OBJECTIVE
Please set down the material below, repeating each line from the line with "Given: Open the emoji picker in chat toolbar" to the line with "click(1043, 161)" exactly, both of those lines included.
─── WORKING DATA
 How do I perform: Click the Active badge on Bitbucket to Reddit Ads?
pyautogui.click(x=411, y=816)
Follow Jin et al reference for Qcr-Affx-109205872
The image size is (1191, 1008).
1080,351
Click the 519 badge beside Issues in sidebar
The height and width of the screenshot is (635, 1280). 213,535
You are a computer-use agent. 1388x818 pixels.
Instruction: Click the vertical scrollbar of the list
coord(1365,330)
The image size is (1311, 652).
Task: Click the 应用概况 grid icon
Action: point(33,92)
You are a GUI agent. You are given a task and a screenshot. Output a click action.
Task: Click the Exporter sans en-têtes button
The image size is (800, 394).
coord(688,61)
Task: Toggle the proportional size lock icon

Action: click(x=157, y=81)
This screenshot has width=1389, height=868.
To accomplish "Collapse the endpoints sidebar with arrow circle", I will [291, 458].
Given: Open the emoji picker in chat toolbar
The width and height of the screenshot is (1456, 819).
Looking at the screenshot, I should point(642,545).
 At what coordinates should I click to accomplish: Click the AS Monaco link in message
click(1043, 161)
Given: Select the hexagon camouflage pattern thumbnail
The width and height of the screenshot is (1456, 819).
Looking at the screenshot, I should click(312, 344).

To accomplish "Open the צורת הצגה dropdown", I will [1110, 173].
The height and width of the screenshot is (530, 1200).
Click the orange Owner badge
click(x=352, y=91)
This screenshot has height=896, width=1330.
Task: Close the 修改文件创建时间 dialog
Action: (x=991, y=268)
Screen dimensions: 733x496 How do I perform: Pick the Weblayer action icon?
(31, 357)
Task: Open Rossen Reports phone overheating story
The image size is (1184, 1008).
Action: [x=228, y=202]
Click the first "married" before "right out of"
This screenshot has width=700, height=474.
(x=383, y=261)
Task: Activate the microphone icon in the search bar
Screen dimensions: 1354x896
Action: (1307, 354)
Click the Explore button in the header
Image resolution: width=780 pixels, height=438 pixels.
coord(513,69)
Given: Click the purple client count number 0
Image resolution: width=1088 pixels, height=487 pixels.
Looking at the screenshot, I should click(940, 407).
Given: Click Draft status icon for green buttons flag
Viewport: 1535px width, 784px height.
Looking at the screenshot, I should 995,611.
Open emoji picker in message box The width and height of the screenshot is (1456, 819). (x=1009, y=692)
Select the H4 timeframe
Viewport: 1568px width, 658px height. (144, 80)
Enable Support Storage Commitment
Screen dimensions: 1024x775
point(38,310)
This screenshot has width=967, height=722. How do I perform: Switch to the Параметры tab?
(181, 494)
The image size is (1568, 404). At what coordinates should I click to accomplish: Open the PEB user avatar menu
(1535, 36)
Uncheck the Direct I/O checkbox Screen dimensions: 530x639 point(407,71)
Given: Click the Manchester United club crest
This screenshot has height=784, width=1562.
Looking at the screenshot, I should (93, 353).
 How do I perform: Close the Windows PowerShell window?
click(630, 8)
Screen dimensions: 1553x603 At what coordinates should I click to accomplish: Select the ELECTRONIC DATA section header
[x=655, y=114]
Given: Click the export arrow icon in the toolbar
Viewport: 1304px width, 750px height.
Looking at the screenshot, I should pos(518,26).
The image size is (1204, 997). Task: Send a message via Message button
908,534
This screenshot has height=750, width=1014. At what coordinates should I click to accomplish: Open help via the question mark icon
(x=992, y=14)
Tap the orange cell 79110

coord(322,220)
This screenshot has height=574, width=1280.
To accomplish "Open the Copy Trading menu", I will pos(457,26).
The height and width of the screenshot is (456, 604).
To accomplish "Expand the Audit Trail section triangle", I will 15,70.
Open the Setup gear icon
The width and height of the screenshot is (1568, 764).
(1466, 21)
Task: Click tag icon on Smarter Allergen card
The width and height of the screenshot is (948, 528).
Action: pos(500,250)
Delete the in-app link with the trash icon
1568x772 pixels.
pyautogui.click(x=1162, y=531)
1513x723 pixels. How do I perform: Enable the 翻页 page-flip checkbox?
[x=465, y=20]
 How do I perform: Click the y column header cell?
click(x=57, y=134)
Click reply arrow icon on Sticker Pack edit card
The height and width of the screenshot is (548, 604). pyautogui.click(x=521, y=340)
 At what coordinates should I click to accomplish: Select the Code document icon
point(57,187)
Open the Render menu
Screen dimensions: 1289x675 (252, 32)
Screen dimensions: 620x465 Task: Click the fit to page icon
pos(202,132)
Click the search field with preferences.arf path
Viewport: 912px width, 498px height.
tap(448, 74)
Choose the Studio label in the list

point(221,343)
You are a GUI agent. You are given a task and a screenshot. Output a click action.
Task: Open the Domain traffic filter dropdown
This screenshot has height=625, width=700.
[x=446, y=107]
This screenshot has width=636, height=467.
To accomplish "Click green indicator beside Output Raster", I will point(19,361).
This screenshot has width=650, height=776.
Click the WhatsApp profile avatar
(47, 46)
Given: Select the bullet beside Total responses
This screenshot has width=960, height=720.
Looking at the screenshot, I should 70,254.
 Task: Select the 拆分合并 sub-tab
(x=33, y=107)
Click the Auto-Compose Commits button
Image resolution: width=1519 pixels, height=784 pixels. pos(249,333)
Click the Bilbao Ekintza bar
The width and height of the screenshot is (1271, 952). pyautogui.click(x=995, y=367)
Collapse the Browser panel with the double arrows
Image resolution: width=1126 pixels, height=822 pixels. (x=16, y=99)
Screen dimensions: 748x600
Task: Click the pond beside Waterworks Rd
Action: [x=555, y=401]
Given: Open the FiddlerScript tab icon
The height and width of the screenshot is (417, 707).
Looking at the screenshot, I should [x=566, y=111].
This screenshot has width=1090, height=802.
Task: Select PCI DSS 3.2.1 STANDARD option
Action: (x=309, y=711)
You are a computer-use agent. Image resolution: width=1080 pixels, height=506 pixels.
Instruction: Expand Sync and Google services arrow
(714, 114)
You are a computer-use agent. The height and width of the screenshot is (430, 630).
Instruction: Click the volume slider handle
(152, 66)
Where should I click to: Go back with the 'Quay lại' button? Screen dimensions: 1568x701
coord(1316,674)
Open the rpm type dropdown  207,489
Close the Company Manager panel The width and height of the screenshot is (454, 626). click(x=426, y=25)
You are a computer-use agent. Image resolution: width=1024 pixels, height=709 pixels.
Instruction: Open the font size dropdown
──────
ANSWER TO THIS EXERCISE
Given: Open the emoji picker in chat toolbar
The width and height of the screenshot is (1456, 819).
Looking at the screenshot, I should point(642,545).
 At what coordinates should I click to accomplish: Click the AS Monaco link in message
click(1043, 161)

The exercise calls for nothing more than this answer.